We took Julian recently, and he was pretty thrilled to get to decorate (and then devour) an Independence Day-themed cupcake. (The activities — kids can choose between a healthy one and a sweet one — cost about $11 and include some supplies to take home.)

Beery is also offering scheduled classes ($13.99 to $29.99, including cooking products and tools to take home) for various age groups on Tuesday and Saturday mornings and Wednesday afternoons: toque and toddler (for ages 2 to 5, 10:30 a.m. Tuesdays), koodie (6 years and older, 3:30 p.m. Wednesdays) and general interest (various age ranges, 10:30 a.m. Saturdays).
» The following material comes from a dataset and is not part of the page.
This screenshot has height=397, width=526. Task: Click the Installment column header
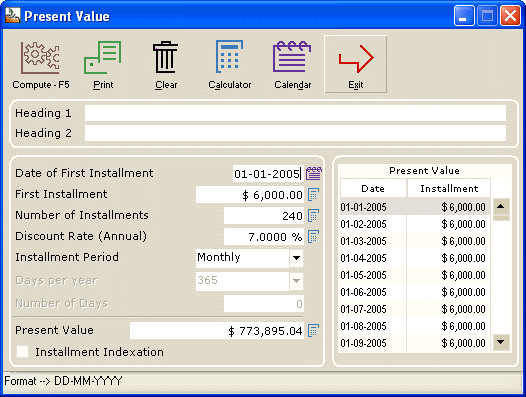click(449, 189)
In addition to the classes, the store offers a colorful selection of cookbooks, cookie cutters, cake molds, candy kits, kid-sized utensils and other adorable products that are as appealing to adults as their young chefs.


In today’s Relish Austin column in the paper, I listed a bunch of other cooking classes in coming weeks targeted to young chefs (here are more photos from a Central Market cooking class and Kids Cook!), but I forgot to mention the Kids Chef Camp at Faraday’s Kitchen Store in Lakeway.

The four-day camp ($189) is open to children ages 7 to 13 and runs in the mornings and afternoons through the middle of August. There are also two remaining camps for teens ages 13 to 18 (1:30 p.m. to 4:30 p.m., August 2-5 and August 9-12)

Each day at the camps, students prepare two or three recipes in addition to basic cooking skills, menu planning and nutrition, and each week is a different theme. Sign up for the classes through the website or call the store (266-5666).

James Brosher photos for the Austin American-Statesman.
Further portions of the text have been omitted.